§ Stored dataset items

-.-.-

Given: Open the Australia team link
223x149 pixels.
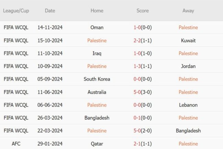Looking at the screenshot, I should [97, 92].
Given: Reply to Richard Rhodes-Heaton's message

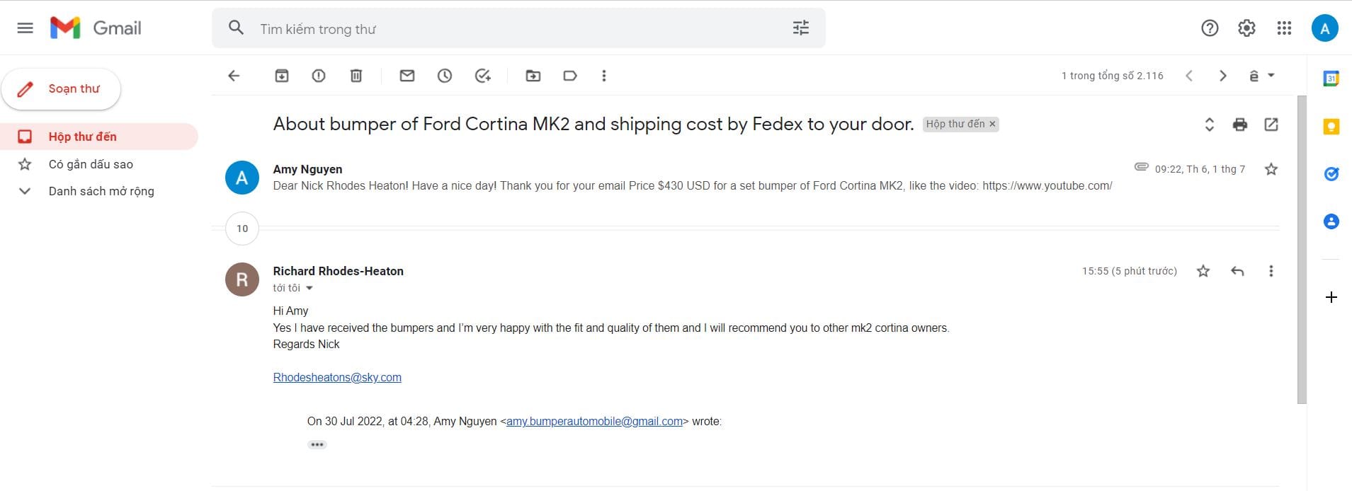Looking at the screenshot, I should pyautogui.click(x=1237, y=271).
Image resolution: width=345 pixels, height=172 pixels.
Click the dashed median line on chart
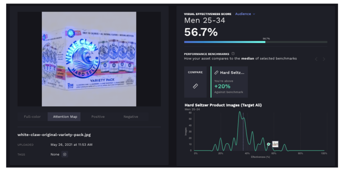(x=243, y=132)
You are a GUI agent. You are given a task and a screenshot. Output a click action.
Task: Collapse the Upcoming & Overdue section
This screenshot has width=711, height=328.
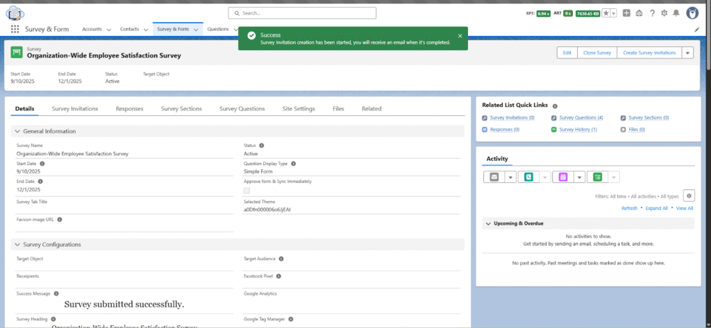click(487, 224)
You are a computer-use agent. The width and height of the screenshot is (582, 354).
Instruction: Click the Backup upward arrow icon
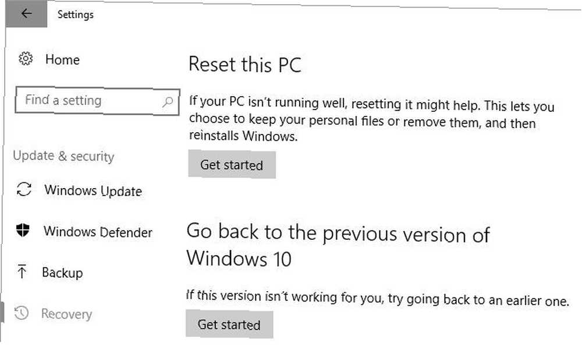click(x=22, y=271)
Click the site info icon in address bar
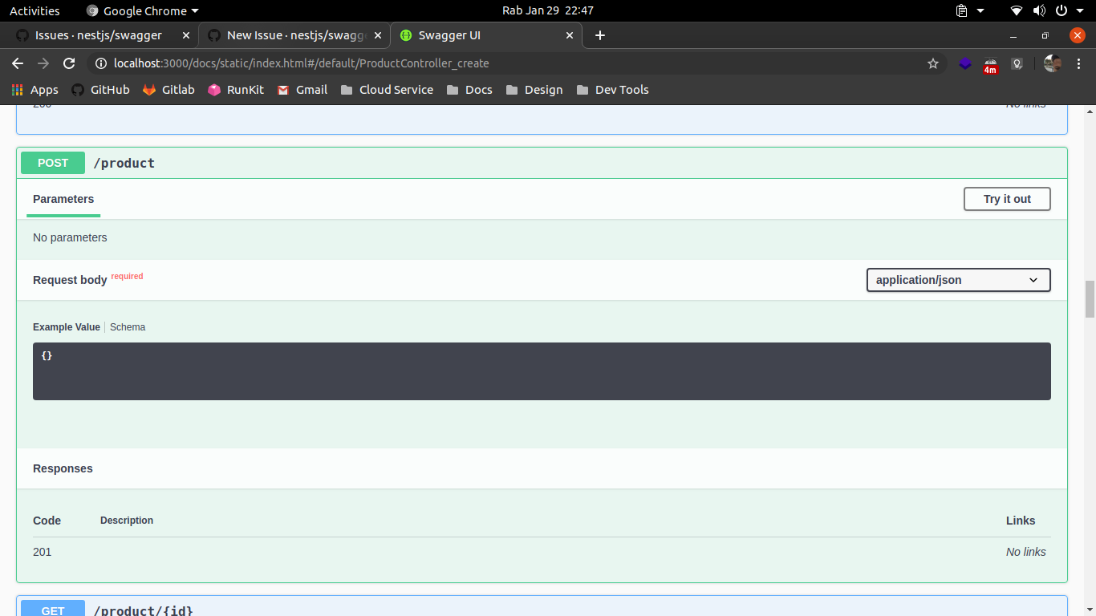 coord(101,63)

-.-.-

§ Task details
The data above, line by line: transcribe it exactly and drop the pictures.

§ Solution to this exercise
Given: Open the Australia team link
223x149 pixels.
Looking at the screenshot, I should [97, 92].
Given: Reply to Richard Rhodes-Heaton's message

Looking at the screenshot, I should pyautogui.click(x=1237, y=271).
Image resolution: width=345 pixels, height=172 pixels.
Click the dashed median line on chart
(x=243, y=132)
You are a GUI agent. You are given a task and a screenshot. Output a click action.
Task: Collapse the Upcoming & Overdue section
This screenshot has width=711, height=328.
click(487, 224)
You are a computer-use agent. The width and height of the screenshot is (582, 354).
Instruction: Click the Backup upward arrow icon
click(x=22, y=271)
Click the site info icon in address bar
 coord(101,63)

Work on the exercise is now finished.